JOHN IRVING: „STRAßE DER WUNDER“


In gewisser Weise ist John Irving ein Wiederholungstäter, denn in seinen durchweg weltweit erfolgreichen Romanen kehren gewisse Typen und Konstellationen immer wieder. Selten jedoch hat sich der US-Autor so genüsslich gerade über diese Marotte lustig gemacht wie in seinem neuen Werk unter dem Titel „Straße der Wunder“.
Einmal mehr steht im Mittelpunkt ein Junge, der zum berühmten Schriftsteller wird, und dieser Juan Diego Guerrero ist nun zwar stolzer Amerikaner, seine frühen Jahre aber verbrachte er auf einer riesigen Müllkippe im mexikanischen Oaxaca. Im wesentlichen sind dies auch die beiden Hauptschauplätze des überschäumend fantasievollen Epos und als zwei sehr verschiedene Leben empfindet es auch der jetzt 54-Jährige.
Ungern nur nimmt er die verschriebenen Betablocker wegen des angegriffenen Herzens, denn sie verhindern etwas, das ihm besonders wichtig ist, das Träumen. Sehr stark lebt er in den Erinnerungen und kehrt ständig in sie zurück. Weshalb die ebenso opulente wie vielschichtige Geschichte mit ihrem vielköpfigen hinreißenden Personentableau vor allem immer wieder in das Jahr 1970 nach Oaxaca zurückführt.

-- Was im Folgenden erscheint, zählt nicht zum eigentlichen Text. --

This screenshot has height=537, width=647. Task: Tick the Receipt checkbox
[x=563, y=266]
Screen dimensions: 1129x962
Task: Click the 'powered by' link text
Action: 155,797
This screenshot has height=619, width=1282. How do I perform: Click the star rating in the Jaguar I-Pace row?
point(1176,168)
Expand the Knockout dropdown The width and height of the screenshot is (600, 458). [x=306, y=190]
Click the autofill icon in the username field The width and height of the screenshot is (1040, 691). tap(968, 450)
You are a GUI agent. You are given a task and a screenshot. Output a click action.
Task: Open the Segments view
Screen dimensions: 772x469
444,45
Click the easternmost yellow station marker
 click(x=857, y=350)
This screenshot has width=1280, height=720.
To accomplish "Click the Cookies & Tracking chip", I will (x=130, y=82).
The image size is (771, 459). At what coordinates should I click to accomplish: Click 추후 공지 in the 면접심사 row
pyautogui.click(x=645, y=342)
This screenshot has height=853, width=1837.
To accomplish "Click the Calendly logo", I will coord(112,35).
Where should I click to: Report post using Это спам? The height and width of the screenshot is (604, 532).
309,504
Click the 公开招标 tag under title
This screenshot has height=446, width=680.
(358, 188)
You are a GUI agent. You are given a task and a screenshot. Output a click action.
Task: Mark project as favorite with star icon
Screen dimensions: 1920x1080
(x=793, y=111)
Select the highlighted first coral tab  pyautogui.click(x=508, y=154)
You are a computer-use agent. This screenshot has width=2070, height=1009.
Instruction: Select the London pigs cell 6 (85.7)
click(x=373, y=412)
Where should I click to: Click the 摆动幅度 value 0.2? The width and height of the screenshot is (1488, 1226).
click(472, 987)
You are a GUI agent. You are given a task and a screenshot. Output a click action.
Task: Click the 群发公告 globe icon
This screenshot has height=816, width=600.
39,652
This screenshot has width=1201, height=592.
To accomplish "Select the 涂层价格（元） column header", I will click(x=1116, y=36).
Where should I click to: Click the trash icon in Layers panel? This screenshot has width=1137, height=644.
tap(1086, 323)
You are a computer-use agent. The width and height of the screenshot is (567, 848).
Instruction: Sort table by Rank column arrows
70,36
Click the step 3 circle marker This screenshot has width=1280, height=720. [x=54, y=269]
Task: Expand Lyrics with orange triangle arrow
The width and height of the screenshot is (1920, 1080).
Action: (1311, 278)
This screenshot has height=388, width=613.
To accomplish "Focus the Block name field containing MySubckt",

Da lebt der 14-Jährige mit seiner innig geliebten Schwester Lupe auf der ständig irgendwo brennenden Müllkippe. Die ein Jahr jüngere Lupe hat einen Sprachfehler, so dass nur Juan Diego sie verstehen kann. Und er übersetzt, was sie von sich gibt und mindestens als wundersam gilt. Die eigenwillige Göre kann nämlich Gedanken lesen und zuweilen auch die Zukunft vorhersagen.
Während sich Juan Diego an all den auf die Kippe geworfenen Büchern als Autodidakt viel Bildung und auch Englisch anliest, kümmert sich beider Mutter aus Zeitgründen kaum um sie. Einerseits arbeitet die attraktive Esparanza als Prostituierte, andererseits wirkt sie als Putzfrau für die Jesuiten. Ob Deponie-Chef Rivera der Kindesvater ist, bleibt offen, immerhin behandelt er die Geschwister gut. Ist allerdings auch der Unglücksrabe, der Juan Diego mit dem Truck über den rechten Fuß fährt, so dass dieser für den Rest seines Lebens verkrüppelt bleibt.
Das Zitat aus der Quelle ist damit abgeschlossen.